[Dataset rows]
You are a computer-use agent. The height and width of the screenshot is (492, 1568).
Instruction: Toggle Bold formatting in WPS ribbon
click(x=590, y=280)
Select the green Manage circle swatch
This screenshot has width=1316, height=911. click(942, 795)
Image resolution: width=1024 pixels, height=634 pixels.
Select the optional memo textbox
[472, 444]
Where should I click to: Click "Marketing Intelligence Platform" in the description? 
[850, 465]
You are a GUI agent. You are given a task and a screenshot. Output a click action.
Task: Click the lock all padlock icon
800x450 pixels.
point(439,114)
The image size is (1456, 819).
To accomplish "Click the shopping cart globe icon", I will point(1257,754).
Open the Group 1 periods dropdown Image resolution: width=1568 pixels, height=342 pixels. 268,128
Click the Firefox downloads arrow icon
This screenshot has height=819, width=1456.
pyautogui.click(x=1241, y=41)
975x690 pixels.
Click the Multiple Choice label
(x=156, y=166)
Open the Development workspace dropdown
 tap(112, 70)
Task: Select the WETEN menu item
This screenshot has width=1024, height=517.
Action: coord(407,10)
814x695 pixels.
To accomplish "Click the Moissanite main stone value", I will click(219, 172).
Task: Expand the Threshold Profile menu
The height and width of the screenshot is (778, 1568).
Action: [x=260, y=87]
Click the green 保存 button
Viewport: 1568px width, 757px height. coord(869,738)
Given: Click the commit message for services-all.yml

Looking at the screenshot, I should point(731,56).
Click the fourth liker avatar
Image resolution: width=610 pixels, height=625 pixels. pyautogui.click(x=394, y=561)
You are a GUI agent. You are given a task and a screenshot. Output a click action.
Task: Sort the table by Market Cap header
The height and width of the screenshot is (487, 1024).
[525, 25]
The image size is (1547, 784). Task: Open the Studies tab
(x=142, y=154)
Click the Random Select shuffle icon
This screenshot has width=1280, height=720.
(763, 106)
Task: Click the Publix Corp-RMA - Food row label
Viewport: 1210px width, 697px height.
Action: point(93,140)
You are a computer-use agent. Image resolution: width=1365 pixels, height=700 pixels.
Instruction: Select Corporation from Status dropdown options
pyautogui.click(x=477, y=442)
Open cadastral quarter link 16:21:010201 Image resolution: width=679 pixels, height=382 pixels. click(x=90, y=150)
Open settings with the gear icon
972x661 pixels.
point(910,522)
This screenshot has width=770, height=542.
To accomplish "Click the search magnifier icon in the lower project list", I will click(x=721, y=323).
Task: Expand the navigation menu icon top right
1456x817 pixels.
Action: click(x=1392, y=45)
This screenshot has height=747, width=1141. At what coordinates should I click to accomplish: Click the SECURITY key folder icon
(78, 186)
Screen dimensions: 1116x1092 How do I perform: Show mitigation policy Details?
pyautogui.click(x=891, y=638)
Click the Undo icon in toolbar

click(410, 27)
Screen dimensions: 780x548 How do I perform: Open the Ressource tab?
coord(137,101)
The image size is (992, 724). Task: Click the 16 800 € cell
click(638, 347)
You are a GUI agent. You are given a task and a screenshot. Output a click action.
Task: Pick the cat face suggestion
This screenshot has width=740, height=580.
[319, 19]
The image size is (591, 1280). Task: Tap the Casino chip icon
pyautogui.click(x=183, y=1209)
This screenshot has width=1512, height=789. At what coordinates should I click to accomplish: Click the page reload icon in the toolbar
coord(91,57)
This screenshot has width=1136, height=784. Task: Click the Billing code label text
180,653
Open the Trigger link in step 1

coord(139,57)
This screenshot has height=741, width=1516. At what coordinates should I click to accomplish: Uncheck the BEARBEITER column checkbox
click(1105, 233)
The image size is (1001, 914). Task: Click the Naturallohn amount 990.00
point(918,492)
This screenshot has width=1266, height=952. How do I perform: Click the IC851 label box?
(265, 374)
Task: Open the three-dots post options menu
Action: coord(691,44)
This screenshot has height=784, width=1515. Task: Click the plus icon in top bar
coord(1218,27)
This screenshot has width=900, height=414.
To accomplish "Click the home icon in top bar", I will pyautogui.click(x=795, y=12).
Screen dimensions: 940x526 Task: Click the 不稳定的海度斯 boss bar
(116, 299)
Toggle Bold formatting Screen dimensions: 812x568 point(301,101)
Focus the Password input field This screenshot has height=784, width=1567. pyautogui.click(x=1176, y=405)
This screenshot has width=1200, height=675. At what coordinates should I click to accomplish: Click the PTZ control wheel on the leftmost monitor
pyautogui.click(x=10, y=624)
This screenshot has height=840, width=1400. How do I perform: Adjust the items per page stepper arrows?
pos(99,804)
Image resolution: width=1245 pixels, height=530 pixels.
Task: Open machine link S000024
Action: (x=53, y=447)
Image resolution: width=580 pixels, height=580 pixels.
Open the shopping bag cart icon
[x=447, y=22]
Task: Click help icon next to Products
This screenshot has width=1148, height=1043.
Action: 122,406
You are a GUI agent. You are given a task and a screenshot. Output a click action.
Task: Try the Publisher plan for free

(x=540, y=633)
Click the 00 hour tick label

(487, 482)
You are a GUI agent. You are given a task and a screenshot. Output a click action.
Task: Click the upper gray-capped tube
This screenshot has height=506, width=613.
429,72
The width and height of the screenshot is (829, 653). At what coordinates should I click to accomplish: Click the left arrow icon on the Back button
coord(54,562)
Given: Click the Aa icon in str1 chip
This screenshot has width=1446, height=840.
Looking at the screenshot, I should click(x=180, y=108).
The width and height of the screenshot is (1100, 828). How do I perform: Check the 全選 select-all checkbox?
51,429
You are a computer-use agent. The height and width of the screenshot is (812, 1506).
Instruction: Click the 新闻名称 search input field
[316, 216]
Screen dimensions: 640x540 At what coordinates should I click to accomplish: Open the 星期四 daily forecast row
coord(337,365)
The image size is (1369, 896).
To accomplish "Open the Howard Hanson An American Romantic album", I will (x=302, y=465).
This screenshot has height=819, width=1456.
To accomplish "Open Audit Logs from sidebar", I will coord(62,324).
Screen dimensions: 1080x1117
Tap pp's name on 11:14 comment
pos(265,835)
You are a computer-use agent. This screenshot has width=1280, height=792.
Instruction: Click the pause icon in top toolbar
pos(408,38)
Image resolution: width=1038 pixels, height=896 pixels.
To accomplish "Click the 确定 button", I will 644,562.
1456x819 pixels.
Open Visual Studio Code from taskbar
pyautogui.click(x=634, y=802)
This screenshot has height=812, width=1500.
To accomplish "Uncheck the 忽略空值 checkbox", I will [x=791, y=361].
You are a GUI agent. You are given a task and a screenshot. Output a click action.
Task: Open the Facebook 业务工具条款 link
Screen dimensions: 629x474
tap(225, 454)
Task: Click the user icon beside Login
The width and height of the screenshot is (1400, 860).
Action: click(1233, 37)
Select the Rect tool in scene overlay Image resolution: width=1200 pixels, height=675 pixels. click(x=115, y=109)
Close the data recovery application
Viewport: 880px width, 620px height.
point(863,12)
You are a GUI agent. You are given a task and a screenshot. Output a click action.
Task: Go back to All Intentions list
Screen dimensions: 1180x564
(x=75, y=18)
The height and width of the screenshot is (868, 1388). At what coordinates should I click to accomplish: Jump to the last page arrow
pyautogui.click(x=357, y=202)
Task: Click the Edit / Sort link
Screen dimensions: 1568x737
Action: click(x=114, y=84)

## TO DO
Copy out every line from the start of the rows down through the line containing "This screenshot has width=1316, height=911.", with both ends included.

## SOLUTION TO THE PROBLEM
You are a computer-use agent. The height and width of the screenshot is (492, 1568).
Instruction: Toggle Bold formatting in WPS ribbon
click(x=590, y=280)
Select the green Manage circle swatch
This screenshot has width=1316, height=911. click(942, 795)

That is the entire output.